====== EXCERPTED RECORDS

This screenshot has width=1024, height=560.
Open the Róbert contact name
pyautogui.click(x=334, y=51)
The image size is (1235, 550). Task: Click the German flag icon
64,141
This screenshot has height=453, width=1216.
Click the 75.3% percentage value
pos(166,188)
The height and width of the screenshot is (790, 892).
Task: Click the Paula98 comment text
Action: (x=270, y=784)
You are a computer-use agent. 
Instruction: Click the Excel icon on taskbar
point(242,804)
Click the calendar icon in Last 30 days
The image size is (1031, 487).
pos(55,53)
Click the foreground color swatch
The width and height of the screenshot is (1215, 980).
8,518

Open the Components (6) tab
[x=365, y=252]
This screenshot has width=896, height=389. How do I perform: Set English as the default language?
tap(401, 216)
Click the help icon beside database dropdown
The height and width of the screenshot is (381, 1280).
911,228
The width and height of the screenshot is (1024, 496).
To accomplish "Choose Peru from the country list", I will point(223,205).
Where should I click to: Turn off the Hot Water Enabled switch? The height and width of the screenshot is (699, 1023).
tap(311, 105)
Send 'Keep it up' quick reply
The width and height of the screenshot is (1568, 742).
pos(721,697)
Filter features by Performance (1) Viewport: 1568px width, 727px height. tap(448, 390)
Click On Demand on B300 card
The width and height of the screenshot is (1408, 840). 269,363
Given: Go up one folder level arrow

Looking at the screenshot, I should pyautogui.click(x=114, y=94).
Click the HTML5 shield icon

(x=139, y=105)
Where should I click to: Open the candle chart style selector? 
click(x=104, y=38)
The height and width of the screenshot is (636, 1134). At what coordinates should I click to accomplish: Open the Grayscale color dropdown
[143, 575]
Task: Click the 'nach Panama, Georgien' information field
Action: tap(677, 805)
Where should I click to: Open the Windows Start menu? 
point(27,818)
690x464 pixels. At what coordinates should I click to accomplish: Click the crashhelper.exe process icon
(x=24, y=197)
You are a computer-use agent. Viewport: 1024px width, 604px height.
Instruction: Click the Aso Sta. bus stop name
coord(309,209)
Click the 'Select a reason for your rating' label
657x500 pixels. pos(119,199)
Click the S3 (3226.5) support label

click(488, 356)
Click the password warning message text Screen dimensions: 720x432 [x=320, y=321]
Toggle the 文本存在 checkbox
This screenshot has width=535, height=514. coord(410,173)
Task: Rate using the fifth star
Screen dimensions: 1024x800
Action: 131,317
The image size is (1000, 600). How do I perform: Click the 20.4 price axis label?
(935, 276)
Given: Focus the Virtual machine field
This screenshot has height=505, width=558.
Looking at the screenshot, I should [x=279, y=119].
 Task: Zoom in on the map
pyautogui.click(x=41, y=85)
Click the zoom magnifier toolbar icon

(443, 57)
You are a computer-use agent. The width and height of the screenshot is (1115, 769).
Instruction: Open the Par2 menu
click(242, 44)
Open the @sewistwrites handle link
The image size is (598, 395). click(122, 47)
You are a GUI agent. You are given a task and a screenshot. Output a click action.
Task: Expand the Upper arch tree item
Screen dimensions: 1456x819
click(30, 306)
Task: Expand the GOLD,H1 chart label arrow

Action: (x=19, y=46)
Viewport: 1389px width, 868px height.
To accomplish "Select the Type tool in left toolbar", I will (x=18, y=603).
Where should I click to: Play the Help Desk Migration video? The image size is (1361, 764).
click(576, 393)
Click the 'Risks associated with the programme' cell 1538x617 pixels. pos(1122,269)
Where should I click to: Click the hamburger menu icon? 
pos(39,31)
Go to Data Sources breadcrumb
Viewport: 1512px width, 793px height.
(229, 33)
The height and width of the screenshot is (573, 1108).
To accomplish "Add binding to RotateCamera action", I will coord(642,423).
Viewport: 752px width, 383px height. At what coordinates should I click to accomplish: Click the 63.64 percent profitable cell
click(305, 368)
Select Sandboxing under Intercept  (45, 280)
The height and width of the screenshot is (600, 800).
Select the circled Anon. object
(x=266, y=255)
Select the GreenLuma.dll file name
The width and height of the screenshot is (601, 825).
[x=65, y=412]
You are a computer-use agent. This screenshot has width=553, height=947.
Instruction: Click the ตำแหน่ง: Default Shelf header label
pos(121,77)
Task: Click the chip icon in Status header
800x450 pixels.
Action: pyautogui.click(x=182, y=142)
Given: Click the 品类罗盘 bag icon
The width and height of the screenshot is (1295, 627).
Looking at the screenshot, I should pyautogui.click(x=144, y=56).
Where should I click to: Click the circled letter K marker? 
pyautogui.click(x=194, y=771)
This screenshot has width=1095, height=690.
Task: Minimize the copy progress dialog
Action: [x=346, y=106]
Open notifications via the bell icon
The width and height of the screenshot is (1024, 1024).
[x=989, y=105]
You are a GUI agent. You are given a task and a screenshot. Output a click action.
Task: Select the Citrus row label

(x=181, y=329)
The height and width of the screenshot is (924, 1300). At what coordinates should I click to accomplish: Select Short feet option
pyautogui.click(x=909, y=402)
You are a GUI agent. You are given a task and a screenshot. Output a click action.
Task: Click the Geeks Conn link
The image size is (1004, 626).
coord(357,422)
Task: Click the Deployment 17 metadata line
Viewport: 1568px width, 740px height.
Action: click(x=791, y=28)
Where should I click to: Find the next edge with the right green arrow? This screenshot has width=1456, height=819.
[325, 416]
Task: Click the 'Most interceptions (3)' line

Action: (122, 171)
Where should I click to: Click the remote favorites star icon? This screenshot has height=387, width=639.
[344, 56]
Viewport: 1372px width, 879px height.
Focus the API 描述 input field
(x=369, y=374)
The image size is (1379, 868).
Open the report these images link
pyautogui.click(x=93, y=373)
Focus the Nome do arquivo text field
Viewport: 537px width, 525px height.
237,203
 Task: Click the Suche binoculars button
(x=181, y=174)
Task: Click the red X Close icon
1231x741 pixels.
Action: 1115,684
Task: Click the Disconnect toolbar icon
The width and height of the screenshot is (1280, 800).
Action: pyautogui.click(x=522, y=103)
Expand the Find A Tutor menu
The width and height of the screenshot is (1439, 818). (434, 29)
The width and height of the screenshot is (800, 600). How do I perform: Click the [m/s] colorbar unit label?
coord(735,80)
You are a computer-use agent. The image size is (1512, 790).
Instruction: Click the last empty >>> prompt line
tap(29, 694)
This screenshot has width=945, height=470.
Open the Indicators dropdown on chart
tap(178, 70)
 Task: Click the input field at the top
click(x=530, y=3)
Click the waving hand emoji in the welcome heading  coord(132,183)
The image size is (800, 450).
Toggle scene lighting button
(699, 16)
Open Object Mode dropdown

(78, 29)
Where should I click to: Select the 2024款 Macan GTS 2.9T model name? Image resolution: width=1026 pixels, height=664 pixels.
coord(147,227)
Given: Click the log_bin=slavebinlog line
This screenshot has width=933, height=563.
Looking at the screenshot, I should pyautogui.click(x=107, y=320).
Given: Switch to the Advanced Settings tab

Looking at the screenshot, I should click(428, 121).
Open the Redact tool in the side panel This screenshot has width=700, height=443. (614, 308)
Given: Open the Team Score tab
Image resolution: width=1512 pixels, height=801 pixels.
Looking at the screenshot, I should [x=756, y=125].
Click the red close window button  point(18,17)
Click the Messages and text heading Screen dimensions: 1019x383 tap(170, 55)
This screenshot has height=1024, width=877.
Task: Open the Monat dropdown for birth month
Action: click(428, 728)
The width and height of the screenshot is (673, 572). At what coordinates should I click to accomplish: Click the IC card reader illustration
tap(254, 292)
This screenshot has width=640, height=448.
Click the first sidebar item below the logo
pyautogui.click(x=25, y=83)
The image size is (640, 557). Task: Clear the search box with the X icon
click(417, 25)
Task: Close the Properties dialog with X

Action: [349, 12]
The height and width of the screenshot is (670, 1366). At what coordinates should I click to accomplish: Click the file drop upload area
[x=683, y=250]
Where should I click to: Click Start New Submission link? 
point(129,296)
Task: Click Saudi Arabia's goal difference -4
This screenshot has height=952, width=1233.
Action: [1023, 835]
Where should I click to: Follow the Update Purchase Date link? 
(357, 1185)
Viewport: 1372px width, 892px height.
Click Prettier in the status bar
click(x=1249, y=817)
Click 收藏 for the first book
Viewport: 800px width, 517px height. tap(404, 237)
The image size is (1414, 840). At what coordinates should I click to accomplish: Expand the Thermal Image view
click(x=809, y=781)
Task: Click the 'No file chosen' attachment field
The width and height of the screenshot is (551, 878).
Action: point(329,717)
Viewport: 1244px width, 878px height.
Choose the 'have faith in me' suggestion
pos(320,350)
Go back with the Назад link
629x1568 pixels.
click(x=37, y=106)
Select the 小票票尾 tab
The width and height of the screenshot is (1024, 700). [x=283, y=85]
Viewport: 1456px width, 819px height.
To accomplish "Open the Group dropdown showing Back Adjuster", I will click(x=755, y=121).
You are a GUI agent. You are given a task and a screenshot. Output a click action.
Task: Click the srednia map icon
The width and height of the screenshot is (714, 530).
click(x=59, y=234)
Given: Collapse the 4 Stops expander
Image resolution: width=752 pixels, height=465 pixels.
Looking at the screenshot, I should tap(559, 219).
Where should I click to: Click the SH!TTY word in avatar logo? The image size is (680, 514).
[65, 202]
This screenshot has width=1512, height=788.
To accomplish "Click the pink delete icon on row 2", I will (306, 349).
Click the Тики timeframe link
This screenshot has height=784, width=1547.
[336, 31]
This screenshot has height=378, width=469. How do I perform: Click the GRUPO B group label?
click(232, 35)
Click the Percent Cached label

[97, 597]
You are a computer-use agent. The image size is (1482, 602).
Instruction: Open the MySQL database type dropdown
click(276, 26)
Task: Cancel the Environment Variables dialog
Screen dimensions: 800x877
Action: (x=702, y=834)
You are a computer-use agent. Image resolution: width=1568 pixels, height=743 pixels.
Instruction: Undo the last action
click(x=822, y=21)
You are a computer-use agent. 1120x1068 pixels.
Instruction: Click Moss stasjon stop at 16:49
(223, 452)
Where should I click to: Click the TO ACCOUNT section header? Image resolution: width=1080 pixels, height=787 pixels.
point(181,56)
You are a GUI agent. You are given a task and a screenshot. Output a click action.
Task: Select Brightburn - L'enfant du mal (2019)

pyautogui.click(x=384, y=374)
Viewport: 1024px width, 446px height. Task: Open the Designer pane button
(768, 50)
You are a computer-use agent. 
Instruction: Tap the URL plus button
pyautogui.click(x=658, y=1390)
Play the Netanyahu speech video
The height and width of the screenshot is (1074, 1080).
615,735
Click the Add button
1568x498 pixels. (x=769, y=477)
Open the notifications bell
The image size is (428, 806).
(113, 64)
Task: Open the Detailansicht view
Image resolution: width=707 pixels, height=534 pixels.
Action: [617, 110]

============

• EXERCISE DESCRIPTION
Extract, verbatim, the stretch of the material from its first line through the line containing "Action: tap(677, 805)", with both of those lines included.

• OUTPUT BELOW
This screenshot has width=1024, height=560.
Open the Róbert contact name
pyautogui.click(x=334, y=51)
The image size is (1235, 550). Task: Click the German flag icon
64,141
This screenshot has height=453, width=1216.
Click the 75.3% percentage value
pos(166,188)
The height and width of the screenshot is (790, 892).
Task: Click the Paula98 comment text
Action: (x=270, y=784)
You are a computer-use agent. 
Instruction: Click the Excel icon on taskbar
point(242,804)
Click the calendar icon in Last 30 days
The image size is (1031, 487).
pos(55,53)
Click the foreground color swatch
The width and height of the screenshot is (1215, 980).
8,518

Open the Components (6) tab
[x=365, y=252]
This screenshot has width=896, height=389. How do I perform: Set English as the default language?
tap(401, 216)
Click the help icon beside database dropdown
The height and width of the screenshot is (381, 1280).
911,228
The width and height of the screenshot is (1024, 496).
To accomplish "Choose Peru from the country list", I will point(223,205).
Where should I click to: Turn off the Hot Water Enabled switch? The height and width of the screenshot is (699, 1023).
tap(311, 105)
Send 'Keep it up' quick reply
The width and height of the screenshot is (1568, 742).
pos(721,697)
Filter features by Performance (1) Viewport: 1568px width, 727px height. tap(448, 390)
Click On Demand on B300 card
The width and height of the screenshot is (1408, 840). 269,363
Given: Go up one folder level arrow

Looking at the screenshot, I should pyautogui.click(x=114, y=94).
Click the HTML5 shield icon

(x=139, y=105)
Where should I click to: Open the candle chart style selector? 
click(x=104, y=38)
The height and width of the screenshot is (636, 1134). At what coordinates should I click to accomplish: Open the Grayscale color dropdown
[143, 575]
Task: Click the 'nach Panama, Georgien' information field
Action: tap(677, 805)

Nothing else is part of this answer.